Agenda 09/09/2020 às 20:48

Breve análise sobre o princípio da eficiência e a intrigante experiência pública de validação de notas fiscais de serviços no serviço público municipal.

Sempre é ideal dimensionar os fenômenos jurídicos em contraste com a realidade que nos cerca. Refletindo acerca do princípio da eficiência, que rege a Administração Pública, aquele mesmo do art. 37 da Constituição, lembrei-me de uma circunstância inusitada e comum a muitos municípios brasileiros: a do servidor carimbador de notas fiscais.

Longe de querer fazer anedota da situação historicamente vivenciada e muito menos impor um olhar pessoalizado para a questão, afinal é sempre mais fácil olhar para trás de modo mais crítico, gostaria de apenas contextualizar essa situação peculiar com a problemática da eficiência no serviço público, tantas vezes questionada e mal comparada com a iniciativa privada, considerando o propósito simples e objetivo de aprimoramento do serviço público. Com isso gostaria de incitar o leitor a imaginar o cenário.

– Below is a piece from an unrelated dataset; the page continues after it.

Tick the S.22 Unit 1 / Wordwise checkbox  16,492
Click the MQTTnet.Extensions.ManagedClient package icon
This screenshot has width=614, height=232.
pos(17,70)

Muitos devem se recordar da antiga validação de blocos de notas fiscais de prestação de serviços e de como servidores ficavam envencilhados a eles, pondo-se a bater carimbos freneticamente. Muitas vezes ficavam perfilados para o carimbaço emitindo sons que pareciam uma escola de samba mal ensaiada em um “pim-bum” “ri-pim-bum” de muita energia desperdiçada para um mau pagode. Era interessante notar não só a velocidade e habilidade que desenvolviam entre as batidas sequenciadas na almofada, para umidecer os carimbos, e depois nos documentos, mas também o volume de notas fiscais que carimbavam individualmente como registro de “prefeitura municipal”.

Antes mesmo de ingressar no serviço público meditava que estes servidores recebiam dos cofres públicos para dedicar-se quase que integralmente para validar impressão de blocos convencionais de nota fiscal, recebê-los das gráficas para conferir com o modelo padrão adotado pelo Município e, por fim, carimbar, uma a uma, as notas fiscais e, só assim, autorizar sua emissão pelo prestador de serviços. Isso tudo me parecia demasiadamente sem sentido.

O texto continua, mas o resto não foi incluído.